The moral I draw is simply that the Fed should pursue multiple goals. It follows almost automatically that when the American people have sensible multiple goals and the Federal Reserve affects multiple dimensions of economic performance, that the Federal Reserve Act should enshrine all of those goals and we should do our best to honor them... I understand that the mandate of the Federal Reserve Act to pursue multiple goals is pretty vague. There really is no guidance in the Act as to how to call the tough trade-offs. But I see the objectives as fundamentally sound, and I think this Fed, in pursuing those goals, has enhanced social welfare...I want at least to mention that if this Committee were to decide that it really wanted a quantitative monetary policy rule incorporating a numerical inflation target--for example, because it was thought to be important to have a nominal anchor for monetary policy--we should not go with the type of rule embodied in the Neal amendment, which is a pure inflation targeting scheme. Why? Because there clearly are better rules. We could talk about those at length but a simple approach, not necessarily the best, that dominates inflation targeting would be a hybrid rule that would adjust monetary policy--and this could be a mechanical rule if it were so desired--on the basis of two gaps, not one. These would be the gap between actual and target inflation and also the gap between actual and potential output...Uncertainty about sales impedes business planning and could harm capital formation just as much as uncertainty about inflation can create uncertainty about relative prices and harm business planning."She got it then and she gets it now. I could say more about her remarkable credentials, but plenty of people have already jumped in to do so in the last week. I can only echo that she is the best choice to replace Chairman Ben Bernanke at the Fed.

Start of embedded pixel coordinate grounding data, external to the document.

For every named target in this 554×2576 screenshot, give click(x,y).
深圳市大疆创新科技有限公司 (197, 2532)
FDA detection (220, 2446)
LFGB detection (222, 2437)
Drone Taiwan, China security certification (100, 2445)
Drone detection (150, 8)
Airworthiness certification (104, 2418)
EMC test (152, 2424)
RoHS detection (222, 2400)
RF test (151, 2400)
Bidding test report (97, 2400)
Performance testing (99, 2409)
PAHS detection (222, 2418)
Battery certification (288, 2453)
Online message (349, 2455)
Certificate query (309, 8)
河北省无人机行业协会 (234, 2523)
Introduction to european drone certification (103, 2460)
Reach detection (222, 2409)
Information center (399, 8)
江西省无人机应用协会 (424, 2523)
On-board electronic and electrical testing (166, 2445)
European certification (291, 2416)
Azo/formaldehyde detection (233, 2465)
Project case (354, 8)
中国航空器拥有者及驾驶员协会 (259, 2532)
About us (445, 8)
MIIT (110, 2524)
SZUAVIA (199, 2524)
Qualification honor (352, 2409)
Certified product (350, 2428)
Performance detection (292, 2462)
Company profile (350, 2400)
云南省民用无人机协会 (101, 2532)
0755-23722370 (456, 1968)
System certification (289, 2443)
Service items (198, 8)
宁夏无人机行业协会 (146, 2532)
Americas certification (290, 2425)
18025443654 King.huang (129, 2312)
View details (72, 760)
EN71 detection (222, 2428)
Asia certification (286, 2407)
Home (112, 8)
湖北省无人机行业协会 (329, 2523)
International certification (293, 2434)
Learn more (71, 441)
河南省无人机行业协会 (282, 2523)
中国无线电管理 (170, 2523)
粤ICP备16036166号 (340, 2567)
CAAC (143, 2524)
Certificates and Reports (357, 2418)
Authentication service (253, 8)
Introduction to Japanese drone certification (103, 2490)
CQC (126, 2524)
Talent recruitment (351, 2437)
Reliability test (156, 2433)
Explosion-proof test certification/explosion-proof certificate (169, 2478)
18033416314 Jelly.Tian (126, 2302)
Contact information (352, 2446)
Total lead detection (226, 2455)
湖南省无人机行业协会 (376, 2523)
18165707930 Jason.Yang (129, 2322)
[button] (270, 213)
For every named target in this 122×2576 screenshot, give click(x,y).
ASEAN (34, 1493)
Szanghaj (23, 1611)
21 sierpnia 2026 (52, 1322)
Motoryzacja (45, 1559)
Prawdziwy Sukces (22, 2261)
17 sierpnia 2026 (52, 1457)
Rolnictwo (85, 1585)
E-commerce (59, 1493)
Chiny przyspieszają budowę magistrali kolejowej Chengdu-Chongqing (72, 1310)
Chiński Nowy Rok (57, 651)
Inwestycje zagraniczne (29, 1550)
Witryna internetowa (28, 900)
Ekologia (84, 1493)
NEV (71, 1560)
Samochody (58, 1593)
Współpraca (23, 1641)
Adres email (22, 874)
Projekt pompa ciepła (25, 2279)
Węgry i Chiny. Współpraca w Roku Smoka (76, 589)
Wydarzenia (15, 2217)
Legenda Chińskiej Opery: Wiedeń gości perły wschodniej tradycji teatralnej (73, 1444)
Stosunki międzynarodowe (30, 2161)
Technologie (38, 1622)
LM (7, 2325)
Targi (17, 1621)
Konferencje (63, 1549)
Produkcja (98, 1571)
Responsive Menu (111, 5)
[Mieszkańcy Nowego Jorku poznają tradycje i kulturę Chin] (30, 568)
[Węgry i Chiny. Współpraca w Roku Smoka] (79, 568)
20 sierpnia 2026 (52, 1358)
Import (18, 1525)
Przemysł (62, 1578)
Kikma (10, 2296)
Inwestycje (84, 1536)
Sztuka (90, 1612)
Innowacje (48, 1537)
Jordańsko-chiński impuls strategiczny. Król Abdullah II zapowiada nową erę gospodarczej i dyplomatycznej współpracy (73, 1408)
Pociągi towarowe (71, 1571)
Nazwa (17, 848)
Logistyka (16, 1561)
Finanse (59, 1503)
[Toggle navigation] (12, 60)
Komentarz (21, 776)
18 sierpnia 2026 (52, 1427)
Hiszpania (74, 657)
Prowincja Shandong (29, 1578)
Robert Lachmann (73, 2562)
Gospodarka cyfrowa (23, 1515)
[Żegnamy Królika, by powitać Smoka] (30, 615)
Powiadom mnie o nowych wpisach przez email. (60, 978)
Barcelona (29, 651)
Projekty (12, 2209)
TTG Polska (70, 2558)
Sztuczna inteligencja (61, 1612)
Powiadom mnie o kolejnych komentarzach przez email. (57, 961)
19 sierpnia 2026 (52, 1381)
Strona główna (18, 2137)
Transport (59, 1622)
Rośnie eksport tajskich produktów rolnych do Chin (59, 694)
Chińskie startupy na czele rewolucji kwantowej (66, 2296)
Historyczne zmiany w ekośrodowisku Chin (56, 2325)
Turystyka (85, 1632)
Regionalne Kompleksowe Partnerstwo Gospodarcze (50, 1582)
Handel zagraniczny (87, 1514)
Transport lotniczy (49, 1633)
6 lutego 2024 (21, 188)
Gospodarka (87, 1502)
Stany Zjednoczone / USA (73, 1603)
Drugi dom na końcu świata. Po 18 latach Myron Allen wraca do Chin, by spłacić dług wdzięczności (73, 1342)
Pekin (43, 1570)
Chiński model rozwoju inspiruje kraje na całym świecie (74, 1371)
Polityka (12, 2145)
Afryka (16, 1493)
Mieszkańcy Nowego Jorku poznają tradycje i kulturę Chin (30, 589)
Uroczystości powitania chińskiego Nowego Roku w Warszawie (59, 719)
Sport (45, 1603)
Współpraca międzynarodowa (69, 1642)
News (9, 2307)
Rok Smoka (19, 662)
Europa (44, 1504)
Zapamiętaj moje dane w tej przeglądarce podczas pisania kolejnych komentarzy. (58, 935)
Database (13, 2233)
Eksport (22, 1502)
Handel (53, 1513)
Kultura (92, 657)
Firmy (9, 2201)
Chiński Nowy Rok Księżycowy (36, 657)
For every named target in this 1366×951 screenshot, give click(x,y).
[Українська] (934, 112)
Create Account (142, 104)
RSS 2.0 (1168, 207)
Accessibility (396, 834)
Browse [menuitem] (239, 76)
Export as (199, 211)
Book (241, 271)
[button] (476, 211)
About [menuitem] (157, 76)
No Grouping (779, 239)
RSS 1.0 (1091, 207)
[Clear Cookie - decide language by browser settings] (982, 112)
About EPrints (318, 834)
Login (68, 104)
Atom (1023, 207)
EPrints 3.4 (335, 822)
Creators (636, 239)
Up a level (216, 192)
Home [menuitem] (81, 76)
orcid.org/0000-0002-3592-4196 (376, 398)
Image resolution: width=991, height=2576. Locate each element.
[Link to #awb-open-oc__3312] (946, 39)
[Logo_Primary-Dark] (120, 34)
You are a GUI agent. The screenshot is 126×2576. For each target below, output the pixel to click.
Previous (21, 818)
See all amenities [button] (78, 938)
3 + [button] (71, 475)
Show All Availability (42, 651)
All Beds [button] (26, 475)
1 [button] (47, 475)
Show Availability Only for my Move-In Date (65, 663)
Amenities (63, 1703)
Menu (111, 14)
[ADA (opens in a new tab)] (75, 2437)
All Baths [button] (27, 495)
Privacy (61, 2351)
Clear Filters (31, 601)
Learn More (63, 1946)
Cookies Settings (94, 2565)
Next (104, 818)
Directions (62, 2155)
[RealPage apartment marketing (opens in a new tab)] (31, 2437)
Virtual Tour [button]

***Fun fact: My high school, like most high schools, voted on "senior superlatives" (most likely to succeed, best athlete, etc.) Oddly, I was given "Most likely to be the next Alan Greenspan." I say oddly because I had no interest in economics at the time, and still didn't for another few years after that. Obviously, I did not become the next Alan Greenspan. Ben Bernanke beat me to it! But I was still tickled by Binyamin Appelbaum and Annie Lowrey's remark that "President Obama’s choice of a replacement for the Federal Reserve chairman, Ben S. Bernanke, is coming down to a battle between the California girls and the Rubin boys," and to have the great pleasure of being associated with the California girls!